Start of SOURCE INFORMATION
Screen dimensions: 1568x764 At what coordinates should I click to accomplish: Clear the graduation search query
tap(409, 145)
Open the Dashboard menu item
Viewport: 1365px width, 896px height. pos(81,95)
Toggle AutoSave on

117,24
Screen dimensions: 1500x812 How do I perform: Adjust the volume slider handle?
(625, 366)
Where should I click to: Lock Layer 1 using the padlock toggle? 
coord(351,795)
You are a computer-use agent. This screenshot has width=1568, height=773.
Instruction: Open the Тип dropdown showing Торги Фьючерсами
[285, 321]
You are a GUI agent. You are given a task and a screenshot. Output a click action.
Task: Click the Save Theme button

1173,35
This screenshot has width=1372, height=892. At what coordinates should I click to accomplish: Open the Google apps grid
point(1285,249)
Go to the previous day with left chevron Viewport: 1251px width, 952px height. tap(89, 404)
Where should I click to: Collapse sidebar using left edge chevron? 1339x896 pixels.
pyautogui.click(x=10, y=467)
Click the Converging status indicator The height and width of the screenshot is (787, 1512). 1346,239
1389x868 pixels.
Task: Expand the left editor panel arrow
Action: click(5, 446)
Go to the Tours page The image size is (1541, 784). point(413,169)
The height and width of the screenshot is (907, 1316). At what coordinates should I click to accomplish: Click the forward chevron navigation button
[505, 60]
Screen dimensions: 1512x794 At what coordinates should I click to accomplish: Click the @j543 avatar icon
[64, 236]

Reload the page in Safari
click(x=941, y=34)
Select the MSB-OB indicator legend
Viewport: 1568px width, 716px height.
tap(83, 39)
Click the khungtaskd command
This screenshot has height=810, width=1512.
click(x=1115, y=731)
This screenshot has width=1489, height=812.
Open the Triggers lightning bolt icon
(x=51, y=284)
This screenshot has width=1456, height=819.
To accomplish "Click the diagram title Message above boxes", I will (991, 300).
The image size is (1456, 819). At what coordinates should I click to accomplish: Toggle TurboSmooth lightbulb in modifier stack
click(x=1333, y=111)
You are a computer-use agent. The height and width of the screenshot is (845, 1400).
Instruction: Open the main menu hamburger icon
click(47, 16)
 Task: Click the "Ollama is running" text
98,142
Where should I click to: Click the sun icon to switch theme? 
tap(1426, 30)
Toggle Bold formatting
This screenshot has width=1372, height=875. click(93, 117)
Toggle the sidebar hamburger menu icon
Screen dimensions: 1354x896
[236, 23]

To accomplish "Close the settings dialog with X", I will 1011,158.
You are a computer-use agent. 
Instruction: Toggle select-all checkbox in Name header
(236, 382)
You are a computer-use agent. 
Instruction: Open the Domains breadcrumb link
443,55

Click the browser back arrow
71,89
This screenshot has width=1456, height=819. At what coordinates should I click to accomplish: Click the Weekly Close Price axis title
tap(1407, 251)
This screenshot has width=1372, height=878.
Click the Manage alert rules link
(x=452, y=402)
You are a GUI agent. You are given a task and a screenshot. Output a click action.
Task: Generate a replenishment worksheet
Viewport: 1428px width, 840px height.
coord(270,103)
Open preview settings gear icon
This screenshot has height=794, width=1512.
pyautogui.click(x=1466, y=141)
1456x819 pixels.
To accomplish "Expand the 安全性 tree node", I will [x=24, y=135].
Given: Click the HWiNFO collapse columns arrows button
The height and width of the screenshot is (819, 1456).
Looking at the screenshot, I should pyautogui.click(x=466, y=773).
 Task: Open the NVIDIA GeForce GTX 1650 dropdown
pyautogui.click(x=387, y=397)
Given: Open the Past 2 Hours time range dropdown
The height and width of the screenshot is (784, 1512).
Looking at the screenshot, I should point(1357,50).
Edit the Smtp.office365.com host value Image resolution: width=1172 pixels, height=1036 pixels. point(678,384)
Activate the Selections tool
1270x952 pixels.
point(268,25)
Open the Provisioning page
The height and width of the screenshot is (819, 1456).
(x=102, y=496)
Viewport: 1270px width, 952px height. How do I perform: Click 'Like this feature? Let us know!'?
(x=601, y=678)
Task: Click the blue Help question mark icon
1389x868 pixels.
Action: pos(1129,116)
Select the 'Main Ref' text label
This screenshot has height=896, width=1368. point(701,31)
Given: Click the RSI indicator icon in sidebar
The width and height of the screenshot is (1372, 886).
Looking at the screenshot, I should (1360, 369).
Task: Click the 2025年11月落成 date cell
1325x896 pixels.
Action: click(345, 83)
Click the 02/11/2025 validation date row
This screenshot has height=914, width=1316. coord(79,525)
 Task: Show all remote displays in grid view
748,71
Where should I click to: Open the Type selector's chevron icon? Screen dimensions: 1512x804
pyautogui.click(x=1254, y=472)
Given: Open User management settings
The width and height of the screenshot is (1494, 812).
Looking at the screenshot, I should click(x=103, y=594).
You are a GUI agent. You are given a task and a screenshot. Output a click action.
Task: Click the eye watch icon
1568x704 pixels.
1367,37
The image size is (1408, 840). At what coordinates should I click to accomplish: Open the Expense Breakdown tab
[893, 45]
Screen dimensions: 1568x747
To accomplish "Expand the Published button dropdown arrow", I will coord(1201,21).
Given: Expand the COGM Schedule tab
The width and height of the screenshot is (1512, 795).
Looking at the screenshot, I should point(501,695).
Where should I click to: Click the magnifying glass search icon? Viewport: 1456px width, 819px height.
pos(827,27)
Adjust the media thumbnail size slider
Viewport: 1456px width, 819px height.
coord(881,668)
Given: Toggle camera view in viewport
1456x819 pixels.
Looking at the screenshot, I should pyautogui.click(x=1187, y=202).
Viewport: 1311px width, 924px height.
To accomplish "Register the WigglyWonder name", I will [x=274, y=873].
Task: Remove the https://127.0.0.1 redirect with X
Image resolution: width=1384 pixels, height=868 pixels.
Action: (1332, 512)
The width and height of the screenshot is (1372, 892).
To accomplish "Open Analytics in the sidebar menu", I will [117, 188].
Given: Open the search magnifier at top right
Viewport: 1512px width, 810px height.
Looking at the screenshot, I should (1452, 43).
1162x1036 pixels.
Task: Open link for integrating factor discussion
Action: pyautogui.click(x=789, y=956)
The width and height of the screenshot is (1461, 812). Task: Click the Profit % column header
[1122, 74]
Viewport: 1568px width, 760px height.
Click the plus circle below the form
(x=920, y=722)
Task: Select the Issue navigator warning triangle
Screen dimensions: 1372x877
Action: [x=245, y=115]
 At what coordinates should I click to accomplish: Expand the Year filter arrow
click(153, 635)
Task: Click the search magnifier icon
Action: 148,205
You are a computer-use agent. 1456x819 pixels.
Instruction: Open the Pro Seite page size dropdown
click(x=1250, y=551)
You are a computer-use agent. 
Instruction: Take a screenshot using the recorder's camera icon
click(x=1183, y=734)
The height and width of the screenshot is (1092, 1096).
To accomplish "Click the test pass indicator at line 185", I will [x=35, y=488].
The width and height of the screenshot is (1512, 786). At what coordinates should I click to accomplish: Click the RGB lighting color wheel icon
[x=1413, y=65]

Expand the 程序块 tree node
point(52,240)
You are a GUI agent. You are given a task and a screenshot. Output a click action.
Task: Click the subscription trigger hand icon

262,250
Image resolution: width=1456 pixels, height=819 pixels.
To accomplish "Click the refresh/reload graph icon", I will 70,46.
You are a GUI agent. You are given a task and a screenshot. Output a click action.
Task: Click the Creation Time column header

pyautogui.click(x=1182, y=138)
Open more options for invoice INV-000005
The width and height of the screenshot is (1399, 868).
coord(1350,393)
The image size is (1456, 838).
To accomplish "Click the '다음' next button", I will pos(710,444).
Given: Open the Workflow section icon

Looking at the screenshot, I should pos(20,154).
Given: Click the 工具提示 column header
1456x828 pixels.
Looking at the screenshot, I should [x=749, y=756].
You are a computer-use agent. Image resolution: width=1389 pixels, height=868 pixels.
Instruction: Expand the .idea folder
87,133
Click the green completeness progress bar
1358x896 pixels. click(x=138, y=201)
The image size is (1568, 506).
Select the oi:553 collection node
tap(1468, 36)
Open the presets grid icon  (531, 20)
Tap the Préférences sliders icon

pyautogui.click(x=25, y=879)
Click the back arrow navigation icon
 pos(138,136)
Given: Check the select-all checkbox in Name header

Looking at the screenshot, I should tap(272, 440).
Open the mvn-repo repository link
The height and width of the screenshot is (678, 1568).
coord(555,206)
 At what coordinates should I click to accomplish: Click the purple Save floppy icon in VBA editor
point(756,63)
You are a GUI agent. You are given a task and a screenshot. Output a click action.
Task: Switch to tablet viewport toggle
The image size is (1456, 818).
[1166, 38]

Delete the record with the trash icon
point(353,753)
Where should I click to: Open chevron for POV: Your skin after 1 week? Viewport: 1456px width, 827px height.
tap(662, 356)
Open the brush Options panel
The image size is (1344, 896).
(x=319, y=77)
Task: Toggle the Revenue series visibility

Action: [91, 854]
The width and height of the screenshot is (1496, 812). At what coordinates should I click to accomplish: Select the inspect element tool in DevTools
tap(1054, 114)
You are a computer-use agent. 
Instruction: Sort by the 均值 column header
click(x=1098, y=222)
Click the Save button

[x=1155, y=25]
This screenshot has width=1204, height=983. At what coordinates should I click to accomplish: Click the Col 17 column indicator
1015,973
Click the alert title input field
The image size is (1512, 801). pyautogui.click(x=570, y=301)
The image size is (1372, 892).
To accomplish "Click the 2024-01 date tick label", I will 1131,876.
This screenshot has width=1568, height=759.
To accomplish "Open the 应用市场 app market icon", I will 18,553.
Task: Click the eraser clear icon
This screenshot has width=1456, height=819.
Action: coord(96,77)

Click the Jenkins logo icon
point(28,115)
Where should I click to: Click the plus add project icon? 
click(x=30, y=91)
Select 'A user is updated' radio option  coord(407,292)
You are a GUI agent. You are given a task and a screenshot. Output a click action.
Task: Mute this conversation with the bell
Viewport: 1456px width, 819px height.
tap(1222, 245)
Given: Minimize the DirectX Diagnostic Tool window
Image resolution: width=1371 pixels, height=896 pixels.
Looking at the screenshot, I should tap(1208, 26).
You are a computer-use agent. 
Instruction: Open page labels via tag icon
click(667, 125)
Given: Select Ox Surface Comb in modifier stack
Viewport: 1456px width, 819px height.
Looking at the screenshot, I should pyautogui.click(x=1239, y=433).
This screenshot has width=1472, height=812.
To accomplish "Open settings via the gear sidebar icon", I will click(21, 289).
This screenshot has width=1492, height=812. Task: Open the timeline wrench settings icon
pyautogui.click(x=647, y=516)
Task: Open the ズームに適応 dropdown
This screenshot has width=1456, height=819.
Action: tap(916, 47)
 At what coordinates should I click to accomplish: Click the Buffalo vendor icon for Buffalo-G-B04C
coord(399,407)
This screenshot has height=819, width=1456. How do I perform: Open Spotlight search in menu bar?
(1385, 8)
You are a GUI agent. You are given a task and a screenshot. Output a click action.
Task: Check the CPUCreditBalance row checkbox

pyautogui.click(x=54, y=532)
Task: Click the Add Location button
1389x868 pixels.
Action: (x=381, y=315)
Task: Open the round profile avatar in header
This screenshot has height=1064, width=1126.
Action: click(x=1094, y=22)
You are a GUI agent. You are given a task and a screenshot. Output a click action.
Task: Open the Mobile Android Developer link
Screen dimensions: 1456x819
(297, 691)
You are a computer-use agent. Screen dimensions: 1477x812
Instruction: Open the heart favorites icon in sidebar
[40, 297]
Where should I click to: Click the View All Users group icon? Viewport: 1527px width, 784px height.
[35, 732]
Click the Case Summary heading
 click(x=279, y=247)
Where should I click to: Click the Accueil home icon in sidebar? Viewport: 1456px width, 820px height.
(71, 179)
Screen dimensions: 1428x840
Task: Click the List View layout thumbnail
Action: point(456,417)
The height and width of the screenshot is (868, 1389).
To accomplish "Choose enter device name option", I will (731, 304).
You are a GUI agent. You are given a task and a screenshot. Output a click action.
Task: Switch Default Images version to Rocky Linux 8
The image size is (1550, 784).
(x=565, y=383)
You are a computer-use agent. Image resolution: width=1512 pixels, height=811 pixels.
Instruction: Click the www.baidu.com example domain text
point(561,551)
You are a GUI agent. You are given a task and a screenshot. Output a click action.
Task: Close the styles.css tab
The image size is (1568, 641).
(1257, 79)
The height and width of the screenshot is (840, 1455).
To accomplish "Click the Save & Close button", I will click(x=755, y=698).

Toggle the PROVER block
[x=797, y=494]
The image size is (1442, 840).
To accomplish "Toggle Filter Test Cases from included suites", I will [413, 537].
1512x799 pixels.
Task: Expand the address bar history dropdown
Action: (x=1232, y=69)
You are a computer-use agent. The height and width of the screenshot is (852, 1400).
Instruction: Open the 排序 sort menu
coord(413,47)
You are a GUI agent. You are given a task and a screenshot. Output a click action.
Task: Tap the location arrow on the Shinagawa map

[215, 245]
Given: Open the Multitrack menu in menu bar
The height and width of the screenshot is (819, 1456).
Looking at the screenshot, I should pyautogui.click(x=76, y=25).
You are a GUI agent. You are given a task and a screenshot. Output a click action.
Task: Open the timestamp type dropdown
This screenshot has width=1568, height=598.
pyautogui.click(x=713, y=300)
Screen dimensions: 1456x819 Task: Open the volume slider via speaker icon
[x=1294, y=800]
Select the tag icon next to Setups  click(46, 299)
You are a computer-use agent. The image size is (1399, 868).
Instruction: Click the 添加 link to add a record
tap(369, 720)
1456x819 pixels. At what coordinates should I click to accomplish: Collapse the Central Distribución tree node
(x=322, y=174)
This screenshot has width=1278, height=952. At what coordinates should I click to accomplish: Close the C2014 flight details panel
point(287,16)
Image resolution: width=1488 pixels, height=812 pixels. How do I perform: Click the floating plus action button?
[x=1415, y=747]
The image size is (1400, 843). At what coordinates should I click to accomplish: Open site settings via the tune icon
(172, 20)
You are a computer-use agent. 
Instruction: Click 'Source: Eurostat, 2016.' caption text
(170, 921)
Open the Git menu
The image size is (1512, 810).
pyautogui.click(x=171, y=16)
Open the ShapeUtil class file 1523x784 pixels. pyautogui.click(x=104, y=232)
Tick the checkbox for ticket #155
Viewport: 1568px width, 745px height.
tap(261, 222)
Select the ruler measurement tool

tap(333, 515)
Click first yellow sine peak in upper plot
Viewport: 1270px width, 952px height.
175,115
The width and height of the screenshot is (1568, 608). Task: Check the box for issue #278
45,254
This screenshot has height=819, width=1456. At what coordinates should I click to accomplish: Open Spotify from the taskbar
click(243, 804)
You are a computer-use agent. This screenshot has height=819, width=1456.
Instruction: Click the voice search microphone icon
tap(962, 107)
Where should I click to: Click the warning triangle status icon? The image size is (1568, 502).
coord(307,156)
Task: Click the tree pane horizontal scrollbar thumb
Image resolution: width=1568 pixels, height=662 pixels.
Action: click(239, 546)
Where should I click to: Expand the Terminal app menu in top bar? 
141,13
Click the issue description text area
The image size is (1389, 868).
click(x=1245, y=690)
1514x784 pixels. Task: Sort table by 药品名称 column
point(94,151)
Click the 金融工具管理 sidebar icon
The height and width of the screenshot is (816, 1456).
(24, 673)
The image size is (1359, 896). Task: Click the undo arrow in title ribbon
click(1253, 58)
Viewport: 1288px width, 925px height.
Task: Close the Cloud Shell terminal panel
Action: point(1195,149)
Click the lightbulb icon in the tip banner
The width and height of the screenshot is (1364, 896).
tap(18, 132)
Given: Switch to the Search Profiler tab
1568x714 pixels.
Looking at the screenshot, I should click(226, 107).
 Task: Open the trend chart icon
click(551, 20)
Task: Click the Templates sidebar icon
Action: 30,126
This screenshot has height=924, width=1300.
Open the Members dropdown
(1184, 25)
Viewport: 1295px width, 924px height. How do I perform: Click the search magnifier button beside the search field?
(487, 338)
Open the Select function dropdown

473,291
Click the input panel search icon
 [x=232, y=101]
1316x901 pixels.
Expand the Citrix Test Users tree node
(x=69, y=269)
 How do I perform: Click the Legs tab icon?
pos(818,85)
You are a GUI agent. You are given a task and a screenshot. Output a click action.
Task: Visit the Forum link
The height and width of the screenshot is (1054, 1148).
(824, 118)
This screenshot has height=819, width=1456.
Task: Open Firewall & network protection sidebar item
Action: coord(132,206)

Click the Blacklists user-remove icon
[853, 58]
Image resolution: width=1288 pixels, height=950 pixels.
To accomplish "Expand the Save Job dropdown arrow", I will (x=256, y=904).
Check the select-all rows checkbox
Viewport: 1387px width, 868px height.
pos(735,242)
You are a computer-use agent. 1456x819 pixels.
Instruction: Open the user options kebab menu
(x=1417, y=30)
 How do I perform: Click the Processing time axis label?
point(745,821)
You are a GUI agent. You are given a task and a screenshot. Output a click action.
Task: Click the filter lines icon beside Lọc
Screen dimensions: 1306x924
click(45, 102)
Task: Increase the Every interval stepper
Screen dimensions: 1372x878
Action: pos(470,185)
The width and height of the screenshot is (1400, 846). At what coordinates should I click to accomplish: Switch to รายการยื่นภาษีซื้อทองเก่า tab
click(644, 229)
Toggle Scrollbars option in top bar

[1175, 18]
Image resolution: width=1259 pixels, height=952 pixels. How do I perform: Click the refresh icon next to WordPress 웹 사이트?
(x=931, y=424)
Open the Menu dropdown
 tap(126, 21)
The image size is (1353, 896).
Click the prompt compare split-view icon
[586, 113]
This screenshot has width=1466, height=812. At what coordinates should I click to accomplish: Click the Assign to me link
End of SOURCE INFORMATION
→ **EXERCISE GOAL**
Starting with the line that contains "Click the input panel search icon", write out each line through the end of the listing, exactly as it appears, and include nothing else.

→ **TASK RESPONSE**
Click the input panel search icon
 [x=232, y=101]
1316x901 pixels.
Expand the Citrix Test Users tree node
(x=69, y=269)
 How do I perform: Click the Legs tab icon?
pos(818,85)
You are a GUI agent. You are given a task and a screenshot. Output a click action.
Task: Visit the Forum link
The height and width of the screenshot is (1054, 1148).
(824, 118)
This screenshot has height=819, width=1456.
Task: Open Firewall & network protection sidebar item
Action: coord(132,206)

Click the Blacklists user-remove icon
[853, 58]
Image resolution: width=1288 pixels, height=950 pixels.
To accomplish "Expand the Save Job dropdown arrow", I will (x=256, y=904).
Check the select-all rows checkbox
Viewport: 1387px width, 868px height.
pos(735,242)
You are a computer-use agent. 1456x819 pixels.
Instruction: Open the user options kebab menu
(x=1417, y=30)
 How do I perform: Click the Processing time axis label?
point(745,821)
You are a GUI agent. You are given a task and a screenshot. Output a click action.
Task: Click the filter lines icon beside Lọc
Screen dimensions: 1306x924
click(45, 102)
Task: Increase the Every interval stepper
Screen dimensions: 1372x878
Action: pos(470,185)
The width and height of the screenshot is (1400, 846). At what coordinates should I click to accomplish: Switch to รายการยื่นภาษีซื้อทองเก่า tab
click(644, 229)
Toggle Scrollbars option in top bar

[1175, 18]
Image resolution: width=1259 pixels, height=952 pixels. How do I perform: Click the refresh icon next to WordPress 웹 사이트?
(x=931, y=424)
Open the Menu dropdown
 tap(126, 21)
The image size is (1353, 896).
Click the prompt compare split-view icon
[586, 113]
This screenshot has width=1466, height=812. At what coordinates should I click to accomplish: Click the Assign to me link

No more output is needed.